Late Night with Seth Meyers: What you need to know

Part 1 of 3

Do you ever have one of those moments of pure adrenaline when you just do something and don’t know why you’re doing it, but you know the end result will be great? That’s the feeling I had when I decided to say “yes” to “Late Night with Seth Meyers” tickets.

You’re probably wondering, as many people are, how I got said tickets. “But Steph, tickets to see NBC shows are next to impossible to get! You have to sign up years in advance for them. You have to put your name in a lottery and hope you get picked before you die or get too old to appreciate television. You have to basically sell your soul. How did you do this?” Well my friends, let me tell you the story of the stand-by ticket.

It’s a myth that you may have heard about, but never really knew if it was true or not. NBC doesn’t really like to explain stand-by tickets either. They don’t want to make things easy.

Luckily for me I am an obsessive NBC and late-night comedy fan. I have done years of research to prepare for my trip to New York last week. I needed to see one of these shows. My original plan was to try and get into “Saturday Night Live,” but was unsuccessful. It was nice out on Saturday so lots of people came out to wait in the stand-by line in the early hours of the morning and Ed Sheeran was the musical guest so lots of moms were already waiting in line for their daughters. Sigh.

Anyway, back to Seth. So, the first thing I did when I arrived in the city was head down to 30Rock. I sat in the plaza for a while and admired my favorite place in my favorite city. Then I decided to go into the NBC Experience store. I wanted to see if they had any new merchandise from the last time I was there and I wanted a “Late Night” shirt. This was the best decision I made that day.

After selecting my Seth shirt and bringing it to the checkout I started up a conversation with the girl working. She asked if I had been to NBC before and I said yes and that I was actually going to try and get SNL tickets on Saturday. She asked if I was a big Seth fan because I was buying a shirt and I said yes. She then asked me if I had plans for the night. I didn’t really so I said I was doing nothing and she responded with “Do you want tickets for the show?”

I immediately knew that there would be a catch. NBC is sneaky with letting people know how they do things. I couldn’t let NBC think they were in control here. After all, I know more about 30Rock and late-night comedy than I know about the women’s studies class I’m in right now. Or any of my classes really. I had to let them know I knew what was going on and I knew what I was doing. So I asked if they were stand-by tickets. The girl smiled. She must have been thinking, “Oh this girl is smart. She must have late-night comedy aspirations or just really has a big crush on Colin Jost.” Both are true. Next I asked if I would have to pay for the tickets. She said no, because, people, stand-by tickets and any ticket for a live show at 30Rock is free. Don’t let anyone tell you otherwise.

I then remembered something else. You can only have one ticket per person. I was with a group of girls from my college (Drake University) who are all magazine majors with me. Only a few were actually with me at the time and the others were doing something else so I knew I wasn’t going to be able to get tickets for everyone. I told her I was with two other girls and asked if they could have tickets too. To my surprise she was pleasant and said yes. She went in back and got me three stand-by tickets.

Now it gets complicated. Now that we had the tickets we had to jump through NBC’s hoops to be able to get into the actual show. First, a stand-by ticket does not get you into the show. It only gives you a chance to stand in line and if there are open seats in the studio after all of the general admissions (people that don’t know about stand-by and got tickets from the website and sold their souls) then the rest of the seats will be filled by stand-bys. Some stand-bys may get in while others don’t. That’s what happened at SNL.

* _Data listing_
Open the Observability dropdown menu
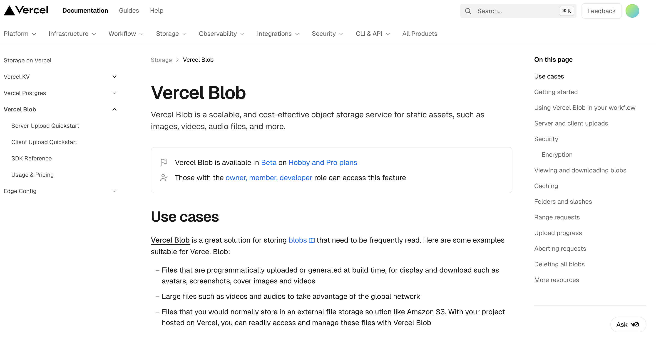The width and height of the screenshot is (656, 344). [x=221, y=34]
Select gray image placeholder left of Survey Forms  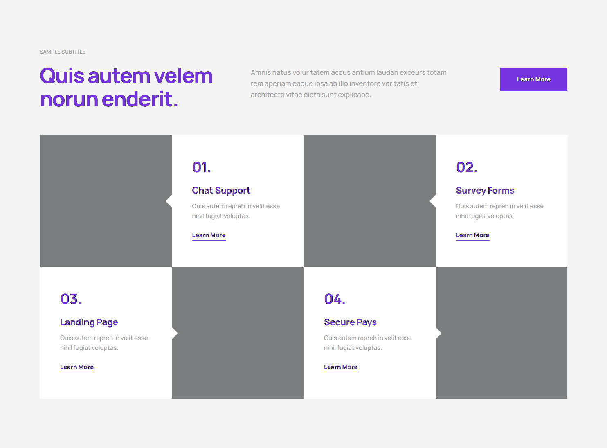369,201
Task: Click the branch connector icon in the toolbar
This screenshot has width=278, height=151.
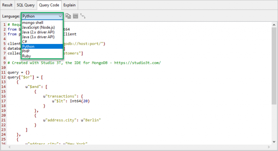Action: click(83, 16)
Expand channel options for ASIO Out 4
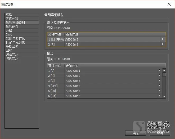175x139 pixels. coord(160,86)
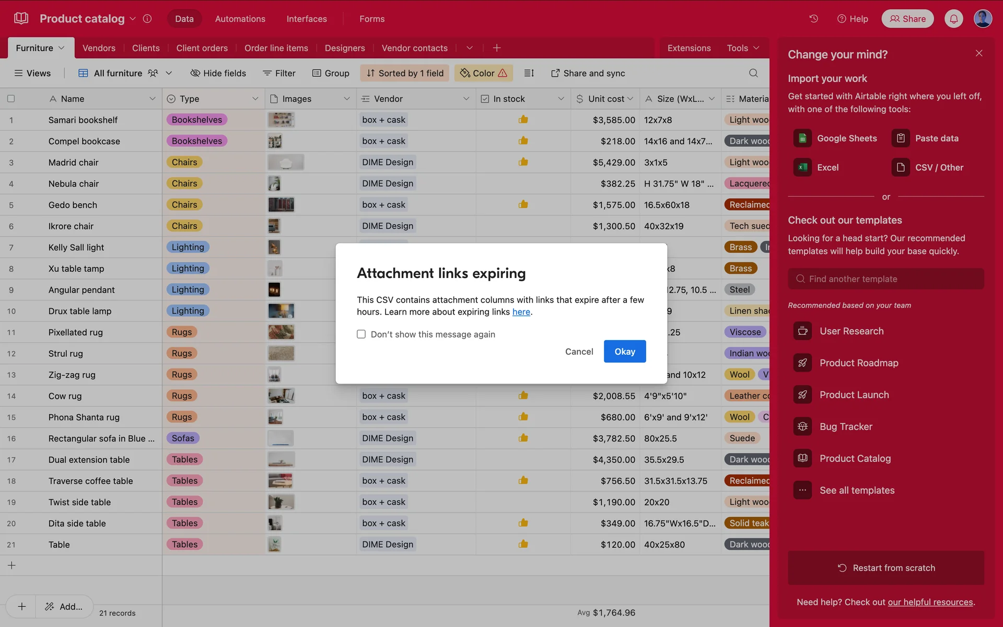Open row height icon
Image resolution: width=1003 pixels, height=627 pixels.
pyautogui.click(x=529, y=73)
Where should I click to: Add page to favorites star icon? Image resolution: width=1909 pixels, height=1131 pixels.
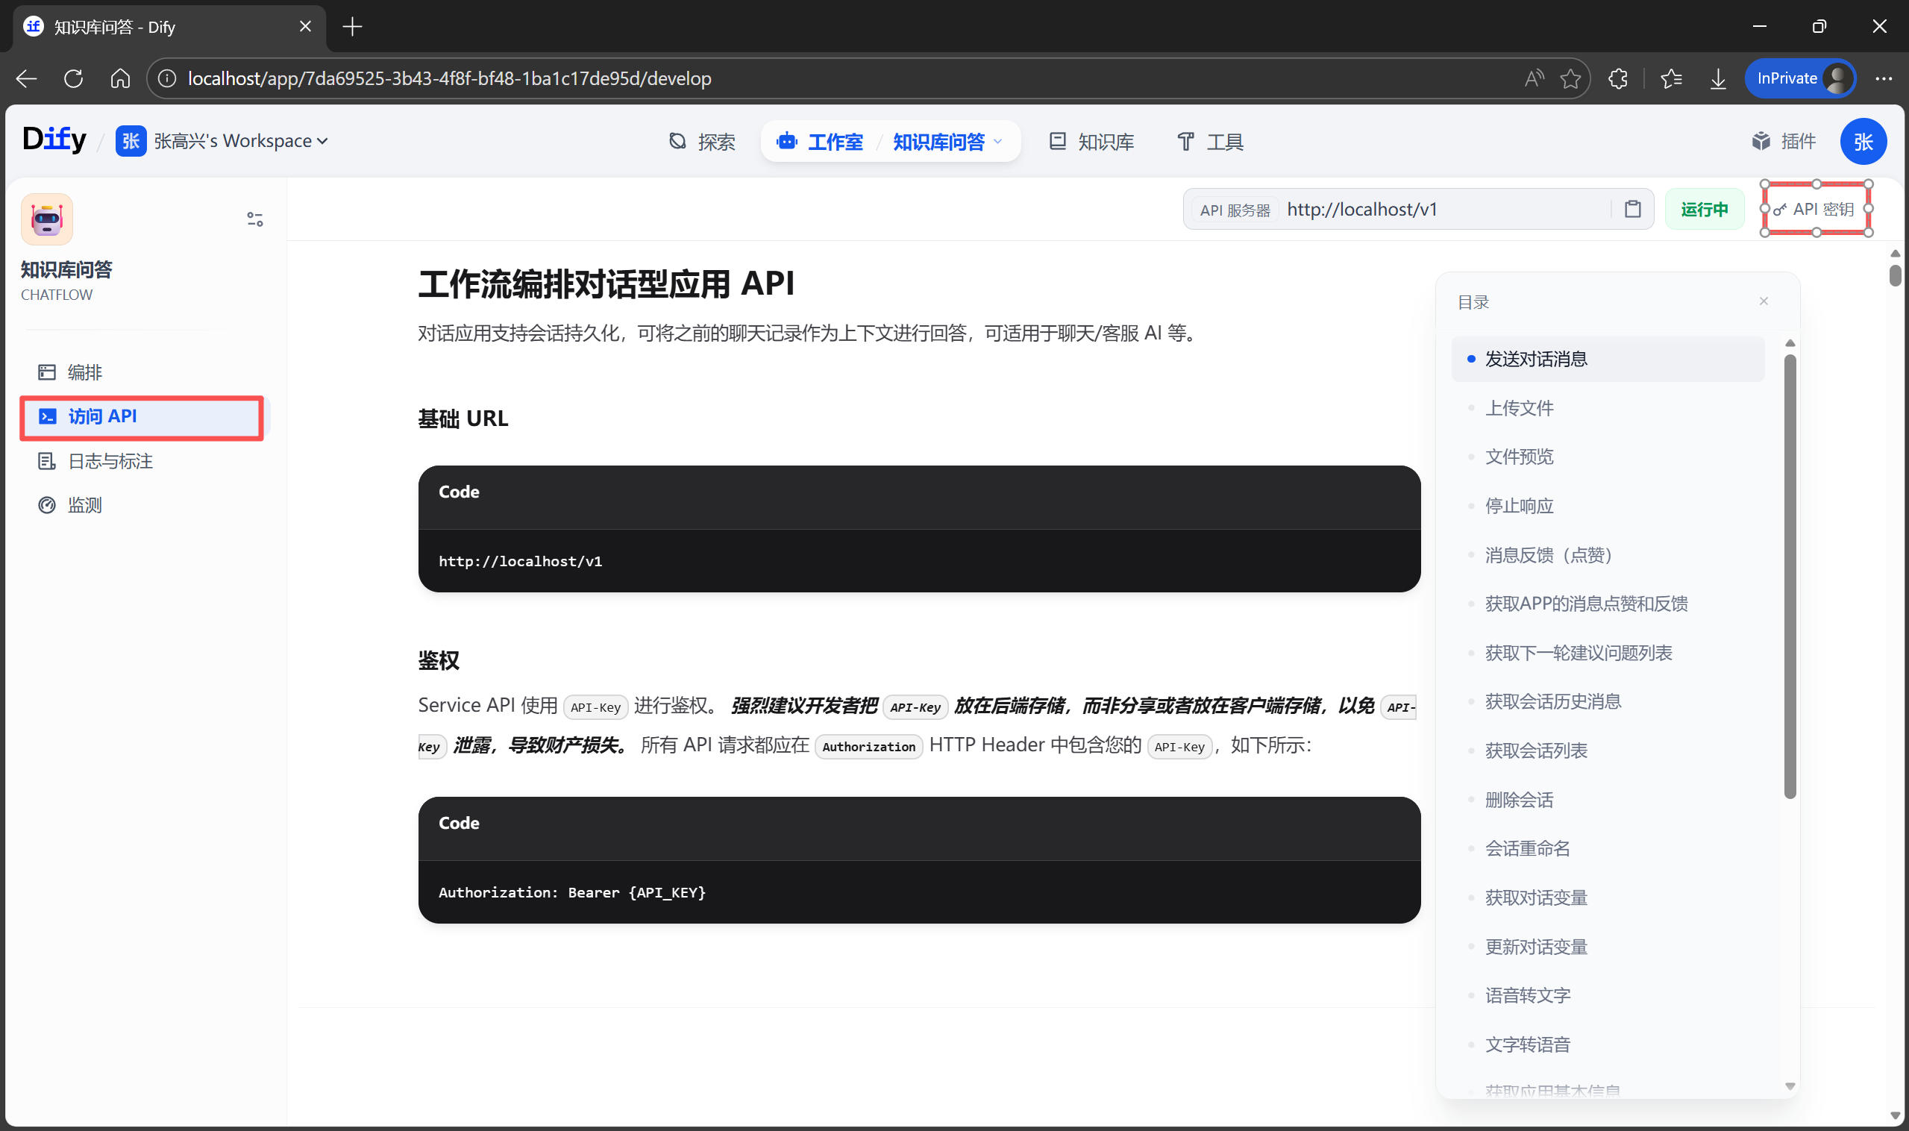coord(1570,78)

* _Exercise requirements_
a) In the post about getting "Late Night with Seth Meyers" tickets, why doesn't a stand-by ticket guarantee a seat at the show?
b) From the post about "Late Night with Seth Meyers" tickets, output the passage starting with "I immediately knew" and going on through "tell you otherwise.".

* _Response list_
a) A stand-by ticket only gives you a chance to wait in line. Stand-bys get seats only if some are still open in the studio after all the general admissions have been seated, so some stand-bys get in while others don't.

b)
I immediately knew that there would be a catch. NBC is sneaky with letting people know how they do things. I couldn’t let NBC think they were in control here. After all, I know more about 30Rock and late-night comedy than I know about the women’s studies class I’m in right now. Or any of my classes really. I had to let them know I knew what was going on and I knew what I was doing. So I asked if they were stand-by tickets. The girl smiled. She must have been thinking, “Oh this girl is smart. She must have late-night comedy aspirations or just really has a big crush on Colin Jost.” Both are true. Next I asked if I would have to pay for the tickets. She said no, because, people, stand-by tickets and any ticket for a live show at 30Rock is free. Don’t let anyone tell you otherwise.